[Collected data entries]
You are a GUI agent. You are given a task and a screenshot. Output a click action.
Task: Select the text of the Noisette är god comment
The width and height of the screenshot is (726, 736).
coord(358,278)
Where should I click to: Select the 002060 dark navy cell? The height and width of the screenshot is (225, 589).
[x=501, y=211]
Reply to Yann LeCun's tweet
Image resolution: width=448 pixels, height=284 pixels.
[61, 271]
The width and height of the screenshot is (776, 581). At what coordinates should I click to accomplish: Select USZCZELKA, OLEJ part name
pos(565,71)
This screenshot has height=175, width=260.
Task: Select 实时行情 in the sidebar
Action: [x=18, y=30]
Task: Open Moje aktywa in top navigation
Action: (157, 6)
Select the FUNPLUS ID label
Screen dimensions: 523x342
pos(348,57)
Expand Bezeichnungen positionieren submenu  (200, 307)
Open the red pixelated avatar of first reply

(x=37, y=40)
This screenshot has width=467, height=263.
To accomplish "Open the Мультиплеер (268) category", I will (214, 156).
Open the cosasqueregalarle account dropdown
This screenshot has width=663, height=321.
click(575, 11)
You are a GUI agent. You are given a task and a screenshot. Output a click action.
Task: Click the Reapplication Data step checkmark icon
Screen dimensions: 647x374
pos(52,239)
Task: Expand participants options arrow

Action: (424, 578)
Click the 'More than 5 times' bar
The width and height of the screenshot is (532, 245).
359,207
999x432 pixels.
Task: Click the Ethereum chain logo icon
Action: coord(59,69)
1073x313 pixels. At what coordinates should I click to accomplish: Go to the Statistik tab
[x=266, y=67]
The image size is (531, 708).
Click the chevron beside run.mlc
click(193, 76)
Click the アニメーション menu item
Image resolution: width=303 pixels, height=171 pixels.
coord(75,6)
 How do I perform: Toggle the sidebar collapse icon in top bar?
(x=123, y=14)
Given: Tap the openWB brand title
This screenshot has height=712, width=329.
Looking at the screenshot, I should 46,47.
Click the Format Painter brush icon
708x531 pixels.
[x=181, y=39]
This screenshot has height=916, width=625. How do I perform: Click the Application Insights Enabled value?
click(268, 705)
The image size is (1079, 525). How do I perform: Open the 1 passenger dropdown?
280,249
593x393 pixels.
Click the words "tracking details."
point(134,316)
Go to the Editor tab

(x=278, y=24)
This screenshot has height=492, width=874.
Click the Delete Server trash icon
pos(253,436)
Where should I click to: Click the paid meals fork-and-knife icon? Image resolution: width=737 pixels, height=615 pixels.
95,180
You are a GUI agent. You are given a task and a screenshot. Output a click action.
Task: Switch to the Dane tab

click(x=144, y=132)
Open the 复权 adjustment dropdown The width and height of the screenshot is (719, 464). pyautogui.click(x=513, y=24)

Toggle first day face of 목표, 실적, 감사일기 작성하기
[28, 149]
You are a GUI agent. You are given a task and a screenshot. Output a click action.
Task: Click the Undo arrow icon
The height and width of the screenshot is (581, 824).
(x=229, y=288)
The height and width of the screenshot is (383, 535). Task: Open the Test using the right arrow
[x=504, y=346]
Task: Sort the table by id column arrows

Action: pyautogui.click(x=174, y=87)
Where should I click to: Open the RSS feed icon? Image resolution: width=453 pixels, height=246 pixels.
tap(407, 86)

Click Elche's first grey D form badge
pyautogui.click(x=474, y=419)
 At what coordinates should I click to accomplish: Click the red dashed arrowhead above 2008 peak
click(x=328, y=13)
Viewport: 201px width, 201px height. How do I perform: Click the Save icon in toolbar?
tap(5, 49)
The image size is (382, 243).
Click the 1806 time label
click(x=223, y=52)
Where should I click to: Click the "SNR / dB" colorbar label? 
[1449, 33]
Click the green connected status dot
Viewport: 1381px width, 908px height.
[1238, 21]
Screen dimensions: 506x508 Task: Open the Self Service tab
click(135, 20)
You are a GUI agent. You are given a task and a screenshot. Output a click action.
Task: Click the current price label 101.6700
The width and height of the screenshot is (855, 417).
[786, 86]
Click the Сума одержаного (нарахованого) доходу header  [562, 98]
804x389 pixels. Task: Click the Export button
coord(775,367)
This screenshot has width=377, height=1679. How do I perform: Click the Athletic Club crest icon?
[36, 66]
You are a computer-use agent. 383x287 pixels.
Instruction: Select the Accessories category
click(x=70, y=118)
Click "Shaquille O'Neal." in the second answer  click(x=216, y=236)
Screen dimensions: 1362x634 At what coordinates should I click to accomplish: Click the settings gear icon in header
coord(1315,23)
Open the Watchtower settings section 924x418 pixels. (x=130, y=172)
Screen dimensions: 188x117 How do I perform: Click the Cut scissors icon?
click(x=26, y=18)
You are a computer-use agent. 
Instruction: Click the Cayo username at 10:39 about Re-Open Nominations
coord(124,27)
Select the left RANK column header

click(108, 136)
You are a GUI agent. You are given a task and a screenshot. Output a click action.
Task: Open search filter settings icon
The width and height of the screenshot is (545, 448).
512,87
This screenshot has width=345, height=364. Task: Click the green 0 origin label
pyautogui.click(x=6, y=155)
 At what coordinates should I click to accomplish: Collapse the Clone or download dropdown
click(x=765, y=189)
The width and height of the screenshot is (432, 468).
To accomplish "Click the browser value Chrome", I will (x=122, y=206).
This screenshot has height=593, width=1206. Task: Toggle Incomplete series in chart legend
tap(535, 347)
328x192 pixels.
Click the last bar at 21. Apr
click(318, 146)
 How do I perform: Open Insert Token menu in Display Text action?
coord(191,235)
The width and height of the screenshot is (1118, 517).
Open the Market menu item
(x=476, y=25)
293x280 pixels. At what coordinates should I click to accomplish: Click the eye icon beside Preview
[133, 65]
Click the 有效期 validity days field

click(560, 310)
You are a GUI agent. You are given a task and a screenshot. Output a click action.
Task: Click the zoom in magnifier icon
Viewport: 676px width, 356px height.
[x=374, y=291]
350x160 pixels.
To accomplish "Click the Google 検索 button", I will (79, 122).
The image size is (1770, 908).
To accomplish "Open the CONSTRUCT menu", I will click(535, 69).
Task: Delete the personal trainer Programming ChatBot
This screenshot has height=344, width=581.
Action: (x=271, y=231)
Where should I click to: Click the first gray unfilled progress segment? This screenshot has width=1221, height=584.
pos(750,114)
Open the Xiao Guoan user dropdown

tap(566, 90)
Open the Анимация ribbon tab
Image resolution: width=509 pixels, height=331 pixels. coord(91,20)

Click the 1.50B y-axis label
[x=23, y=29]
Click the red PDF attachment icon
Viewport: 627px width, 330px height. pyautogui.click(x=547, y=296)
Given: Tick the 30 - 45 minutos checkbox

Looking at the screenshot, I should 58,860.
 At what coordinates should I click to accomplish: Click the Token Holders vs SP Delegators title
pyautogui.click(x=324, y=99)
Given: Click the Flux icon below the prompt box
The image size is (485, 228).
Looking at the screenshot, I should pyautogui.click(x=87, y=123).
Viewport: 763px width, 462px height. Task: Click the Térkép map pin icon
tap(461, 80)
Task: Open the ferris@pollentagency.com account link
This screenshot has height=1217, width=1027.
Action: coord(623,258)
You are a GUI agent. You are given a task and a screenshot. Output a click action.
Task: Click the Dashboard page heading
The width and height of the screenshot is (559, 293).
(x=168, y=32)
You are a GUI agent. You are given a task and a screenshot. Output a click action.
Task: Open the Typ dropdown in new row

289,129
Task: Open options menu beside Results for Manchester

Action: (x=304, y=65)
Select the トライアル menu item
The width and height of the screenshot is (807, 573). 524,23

### DIRECTIONS FOR THIS TASK
Print the records again in full, exactly as they appear above.

### OUTPUT
You are a GUI agent. You are given a task and a screenshot. Output a click action.
Task: Select the text of the Noisette är god comment
The width and height of the screenshot is (726, 736).
coord(358,278)
Where should I click to: Select the 002060 dark navy cell? The height and width of the screenshot is (225, 589).
[x=501, y=211]
Reply to Yann LeCun's tweet
Image resolution: width=448 pixels, height=284 pixels.
[61, 271]
The width and height of the screenshot is (776, 581). At what coordinates should I click to accomplish: Select USZCZELKA, OLEJ part name
pos(565,71)
This screenshot has height=175, width=260.
Task: Select 实时行情 in the sidebar
Action: [x=18, y=30]
Task: Open Moje aktywa in top navigation
Action: (157, 6)
Select the FUNPLUS ID label
Screen dimensions: 523x342
pos(348,57)
Expand Bezeichnungen positionieren submenu  (200, 307)
Open the red pixelated avatar of first reply

(x=37, y=40)
This screenshot has width=467, height=263.
To accomplish "Open the Мультиплеер (268) category", I will (214, 156).
Open the cosasqueregalarle account dropdown
This screenshot has width=663, height=321.
click(575, 11)
You are a GUI agent. You are given a task and a screenshot. Output a click action.
Task: Click the Reapplication Data step checkmark icon
Screen dimensions: 647x374
pos(52,239)
Task: Expand participants options arrow

Action: (424, 578)
Click the 'More than 5 times' bar
The width and height of the screenshot is (532, 245).
359,207
999x432 pixels.
Task: Click the Ethereum chain logo icon
Action: coord(59,69)
1073x313 pixels. At what coordinates should I click to accomplish: Go to the Statistik tab
[x=266, y=67]
The image size is (531, 708).
Click the chevron beside run.mlc
click(193, 76)
Click the アニメーション menu item
Image resolution: width=303 pixels, height=171 pixels.
coord(75,6)
 How do I perform: Toggle the sidebar collapse icon in top bar?
(x=123, y=14)
Given: Tap the openWB brand title
This screenshot has height=712, width=329.
Looking at the screenshot, I should 46,47.
Click the Format Painter brush icon
708x531 pixels.
[x=181, y=39]
This screenshot has height=916, width=625. How do I perform: Click the Application Insights Enabled value?
click(268, 705)
The image size is (1079, 525). How do I perform: Open the 1 passenger dropdown?
280,249
593x393 pixels.
Click the words "tracking details."
point(134,316)
Go to the Editor tab

(x=278, y=24)
This screenshot has height=492, width=874.
Click the Delete Server trash icon
pos(253,436)
Where should I click to: Click the paid meals fork-and-knife icon? Image resolution: width=737 pixels, height=615 pixels.
95,180
You are a GUI agent. You are given a task and a screenshot. Output a click action.
Task: Switch to the Dane tab

click(x=144, y=132)
Open the 复权 adjustment dropdown The width and height of the screenshot is (719, 464). pyautogui.click(x=513, y=24)

Toggle first day face of 목표, 실적, 감사일기 작성하기
[28, 149]
You are a GUI agent. You are given a task and a screenshot. Output a click action.
Task: Click the Undo arrow icon
The height and width of the screenshot is (581, 824).
(x=229, y=288)
The height and width of the screenshot is (383, 535). Task: Open the Test using the right arrow
[x=504, y=346]
Task: Sort the table by id column arrows

Action: pyautogui.click(x=174, y=87)
Where should I click to: Open the RSS feed icon? Image resolution: width=453 pixels, height=246 pixels.
tap(407, 86)

Click Elche's first grey D form badge
pyautogui.click(x=474, y=419)
 At what coordinates should I click to accomplish: Click the red dashed arrowhead above 2008 peak
click(x=328, y=13)
Viewport: 201px width, 201px height. How do I perform: Click the Save icon in toolbar?
tap(5, 49)
The image size is (382, 243).
Click the 1806 time label
click(x=223, y=52)
Where should I click to: Click the "SNR / dB" colorbar label? 
[1449, 33]
Click the green connected status dot
Viewport: 1381px width, 908px height.
[1238, 21]
Screen dimensions: 506x508 Task: Open the Self Service tab
click(135, 20)
You are a GUI agent. You are given a task and a screenshot. Output a click action.
Task: Click the current price label 101.6700
The width and height of the screenshot is (855, 417).
[786, 86]
Click the Сума одержаного (нарахованого) доходу header  [562, 98]
804x389 pixels. Task: Click the Export button
coord(775,367)
This screenshot has width=377, height=1679. How do I perform: Click the Athletic Club crest icon?
[36, 66]
You are a computer-use agent. 383x287 pixels.
Instruction: Select the Accessories category
click(x=70, y=118)
Click "Shaquille O'Neal." in the second answer  click(x=216, y=236)
Screen dimensions: 1362x634 At what coordinates should I click to accomplish: Click the settings gear icon in header
coord(1315,23)
Open the Watchtower settings section 924x418 pixels. (x=130, y=172)
Screen dimensions: 188x117 How do I perform: Click the Cut scissors icon?
click(x=26, y=18)
You are a computer-use agent. 
Instruction: Click the Cayo username at 10:39 about Re-Open Nominations
coord(124,27)
Select the left RANK column header

click(108, 136)
You are a GUI agent. You are given a task and a screenshot. Output a click action.
Task: Open search filter settings icon
The width and height of the screenshot is (545, 448).
512,87
This screenshot has width=345, height=364. Task: Click the green 0 origin label
pyautogui.click(x=6, y=155)
 At what coordinates should I click to accomplish: Collapse the Clone or download dropdown
click(x=765, y=189)
The width and height of the screenshot is (432, 468).
To accomplish "Click the browser value Chrome", I will (x=122, y=206).
This screenshot has height=593, width=1206. Task: Toggle Incomplete series in chart legend
tap(535, 347)
328x192 pixels.
Click the last bar at 21. Apr
click(318, 146)
 How do I perform: Open Insert Token menu in Display Text action?
coord(191,235)
The width and height of the screenshot is (1118, 517).
Open the Market menu item
(x=476, y=25)
293x280 pixels. At what coordinates should I click to accomplish: Click the eye icon beside Preview
[133, 65]
Click the 有效期 validity days field

click(560, 310)
You are a GUI agent. You are given a task and a screenshot. Output a click action.
Task: Click the zoom in magnifier icon
Viewport: 676px width, 356px height.
[x=374, y=291]
350x160 pixels.
To accomplish "Click the Google 検索 button", I will (79, 122).
The image size is (1770, 908).
To accomplish "Open the CONSTRUCT menu", I will click(535, 69).
Task: Delete the personal trainer Programming ChatBot
This screenshot has height=344, width=581.
Action: (x=271, y=231)
Where should I click to: Click the first gray unfilled progress segment? This screenshot has width=1221, height=584.
pos(750,114)
Open the Xiao Guoan user dropdown

tap(566, 90)
Open the Анимация ribbon tab
Image resolution: width=509 pixels, height=331 pixels. coord(91,20)

Click the 1.50B y-axis label
[x=23, y=29]
Click the red PDF attachment icon
Viewport: 627px width, 330px height. pyautogui.click(x=547, y=296)
Given: Tick the 30 - 45 minutos checkbox

Looking at the screenshot, I should 58,860.
 At what coordinates should I click to accomplish: Click the Token Holders vs SP Delegators title
pyautogui.click(x=324, y=99)
Given: Click the Flux icon below the prompt box
The image size is (485, 228).
Looking at the screenshot, I should pyautogui.click(x=87, y=123).
Viewport: 763px width, 462px height. Task: Click the Térkép map pin icon
tap(461, 80)
Task: Open the ferris@pollentagency.com account link
This screenshot has height=1217, width=1027.
Action: coord(623,258)
You are a GUI agent. You are given a task and a screenshot. Output a click action.
Task: Click the Dashboard page heading
The width and height of the screenshot is (559, 293).
(x=168, y=32)
You are a GUI agent. You are given a task and a screenshot. Output a click action.
Task: Open the Typ dropdown in new row

289,129
Task: Open options menu beside Results for Manchester

Action: (x=304, y=65)
Select the トライアル menu item
The width and height of the screenshot is (807, 573). 524,23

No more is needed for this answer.